A communication system operating at \(2.5 \mathrm{GHz}\) includes a transmit antenna with an antenna gain of \(12 \mathrm{dBi}\) and a receive antenna with an effective aperture area of \(20 \mathrm{~cm}^{2}\). The distance between the two antennas is \(100 \mathrm{~m}\). (a) What is the antenna gain of the receive antenna? (b) If the input to the transmit antenna is \(1 \mathrm{~W}\), what is the power density at the receive antenna if the power falls off as \(1 / d^{2},\) where \(d\) is the distance from the transmit antenna? (c) Thus what is the power delivered at the output of the receive antenna?

On a resonant antenna a large current is established by creating a standing wave. The current peaking that thus results establishes a strong electric field (and hence magnetic field) that radiates away from the antenna. A typical dipole loses \(15 \%\) of the power input to it as resistive \(\left(I^{2} R\right)\) losses and has an antenna gain of \(10 \mathrm{dBi}\) measured at \(50 \mathrm{~m}\). Consider a base station dipole antenna that has \(100 \mathrm{~W}\) input to it. Also consider that the transmitted power density falls off with distance \(d\) as \(1 / d^{3}\).

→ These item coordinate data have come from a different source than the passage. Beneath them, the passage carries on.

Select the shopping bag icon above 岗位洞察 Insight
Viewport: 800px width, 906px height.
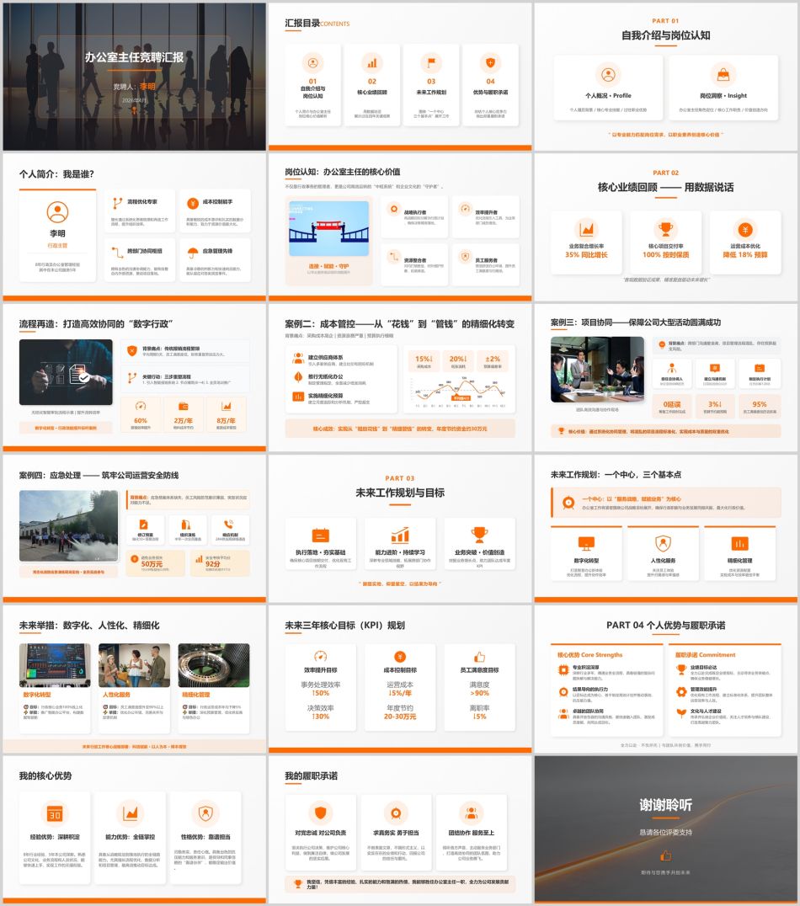724,73
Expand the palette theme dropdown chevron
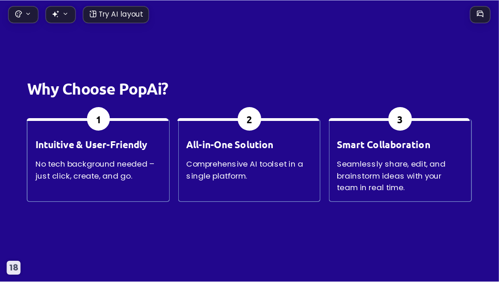The height and width of the screenshot is (282, 499). [x=28, y=14]
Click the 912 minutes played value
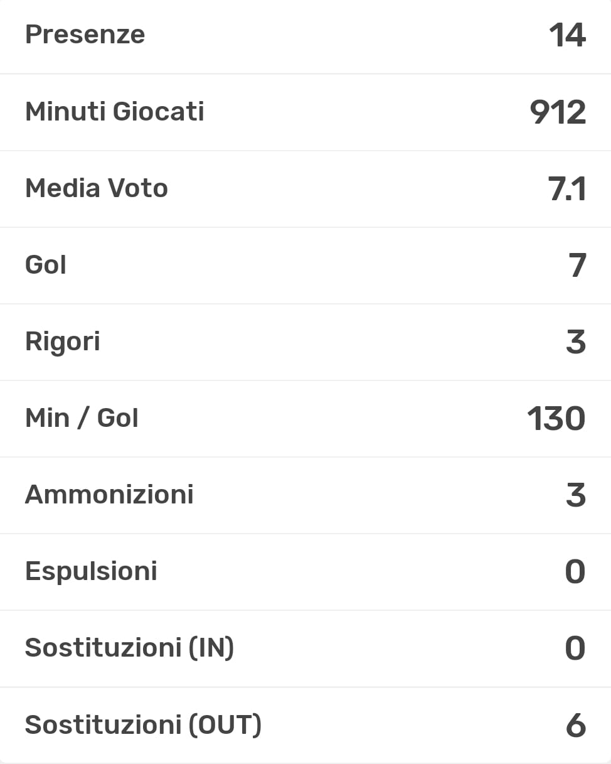This screenshot has height=764, width=611. (x=558, y=112)
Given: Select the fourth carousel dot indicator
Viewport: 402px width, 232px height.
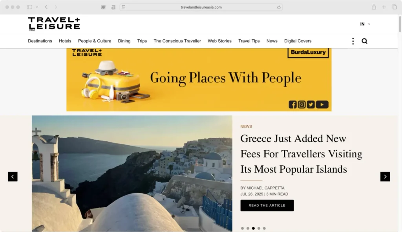Looking at the screenshot, I should click(259, 228).
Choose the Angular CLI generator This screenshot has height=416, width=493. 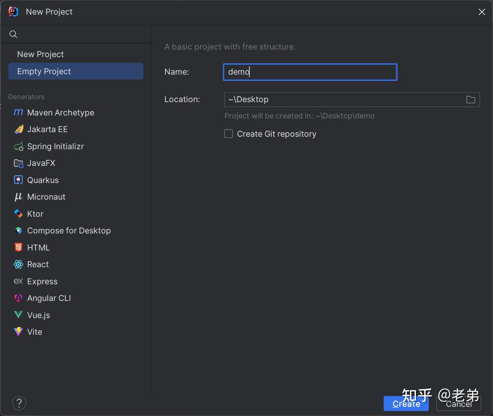(x=49, y=298)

Hint, calculate the power density at \(50 \mathrm{~m}\). [Parallels Example 4.2\(]\) (a) What is the input power in \(\mathrm{dBm} ?\) (b) What is the power transmitted in \(\mathrm{dBm} ?\) (c) What is the power density at \(1 \mathrm{~km} ?\) Express your answer as \(\mathrm{W} / \mathrm{m}^{2}\). (d) What is the power captured by a receive antenna (at \(1 \mathrm{~km}\) ) that has an effective antenna aperture of \(6 \mathrm{~cm}^{2} ?\) Express your answer in first \(\mathrm{dBm}\) and then watts. (e) If the background noise level captured by the antenna is \(1 \mathrm{pW}\), what is the SNR in decibels? Ignore interference that comes from other transmitters.

A transmit antenna and a receive antenna are separated by \(1 \mathrm{~km}\) and operate at \(1 \mathrm{GHz}\). What is the radius of the first Fresnel zone at \(0.5 \mathrm{~km}\) from each antenna?

Two identical antennas are used in a pointto-point communication system, each having a gain of \(50 \mathrm{dBi}\). The system has an operating frequency of \(28 \mathrm{GHz}\) and the antennas are at the top of masts \(100 \mathrm{~m}\) tall. The RF link between the antennas consists only of the direct line-of- sight path. (a) What is the effective aperture area of each antenna? (b) How does the power density of the propagating signal rolloff with distance. (c) If the separation of the transmit and receive antennas is \(10 \mathrm{~km},\) what is the path loss in decibels? (d) If the separation of the transmit and receive antennas is \(10 \mathrm{~km},\) what is the link loss in decibels?

An antenna operating at \(28 \mathrm{GHz}\) has an antenna gain of \(50 \mathrm{dBi}\). What is the effective aperture area of the antenna?